Coming back to the Maters Lodges, after their appearance in 1733 and every year thereafter in the engraved lists of Lodges, they are briefly mentioned, without comment, in the 1738 edition of Anderson’s Constitutions. Then, suddenly, from 1739 there appears to be an end to them.

A logical explanation to their disappearance would be that by then, a decade at least into the adoption of the Hiramic Legend as a separate third degree, most Lodges were able to perform their own third degree ceremonies within the Lodge. This dispensed with the need of a separate Masters Lodge.

We can reasonably confidently, although without evidence, reach the conclusion that the sole purpose of Masters Lodges had bee to raise Fellow Craft masons to the third degree.


That is not the end of the story, however. In 1750 we suddenly have the re-appearance of the Masters Lodges in the engraved lists. And now they continue uninterrupted and in rising numbers, right up to 1813, the year of the union of the two rival Grand Lodges.

Why this renewed need for Masters Lodges after 1750?
One of the possible answers is the Royal Arch.

We know that by the 1750s, notwithstanding the objections of the Premier Grand Lodge, Royal Arch meetings were being held in Craft Lodges, as well as in separate special ‘Chapters’. When the Antients Grand Lodge was formed, they incorporated the Royal Arch as a formal fourth degree in Freemasonry. This placed the Brethren of the Moderns Grand Lodge who wanted to practice the degree in a quandary. Their own Grand Lodge refused to recognize or acknowledge anything beyond the three degrees of freemasonry whilst their opponents, Brethren of the Antients, were freely practicing Royal Arch Masonry.

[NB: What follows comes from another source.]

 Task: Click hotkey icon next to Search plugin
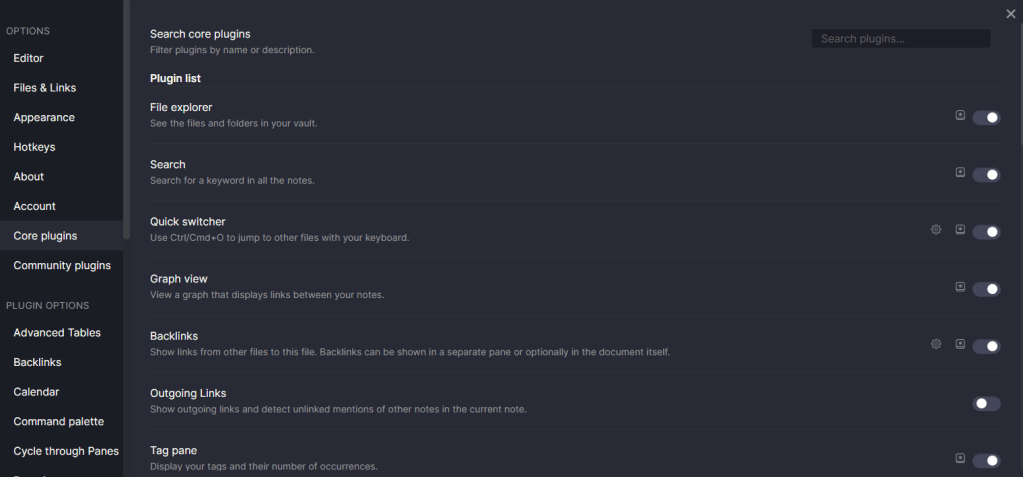(960, 172)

Was this then, the purpose of the re-establishment of the Masters Lodges after 1750? An ambiance for Modern masons to practice the Royal Arch beyond the view and control of their own Grand Lodge?

It may have been, but then the question arises as to why such Masters Lodges should continue after 1766. In that year the Supreme Grand Chapter was formed and now individual Royal Arch Chapters consisting of Masons of the Modern Grand Lodge could meet formally and openly. Why should there be continued need for Masters Lodges?

The theoretical conclusions are that Masters Lodge were practicing degrees beyond the craft and Royal Arch. This theory is not only unsupported but also disputable. If that were the case why did all Masters Lodges suddenly cease totally just before the Union took place in December 1813. Other side orders continued to be practiced without impediment. There certainly did not appear to be a need for Masters Lodges.


The most viable theory has been put forward by the great Masonic scholar Bernard Jones - whose article in AQC I acknowledge as my source for much of the material in this lecture. He thinks that Masters Lodges continued after 1750 till the Union of 1813 to confer one very special type of degree: that of the Constructive Master.

Today it is only the three principals in a Royal Arch Chapter that need to be Past Masters in the Craft. In the early days of Royal Arch masonry, only past masters could become members. In order to facilitate the increase in numbers of Royal Arch masons, ordinary Brethren were made, what is known as a ‘Virtual Master’ to enable them to join the Royal Arch. This ceremony of temporarily installing a Brother as Master of the Lodge, may have been the ceremony conducted in Masters Lodges up to the time of the Union. (Still practiced today in some jurisdictions).

Once the Union took place and the Royal Arch practices were standardized the necessity for Masters Lodges disappeared, which they rapidly did.......or was this just a change in the name of the Masters Lodge that made it appear as if they had so suddenly disappeared?

I shall let you think about that.


As to us, Brethren, we can look back at our history with pride and curiosity. More so with regard to the Montefiori Installed Masters Lodge, making our own mark in History now, here, today, as the first Installed Master's Lodge in Israel...... may it flourish & prosper.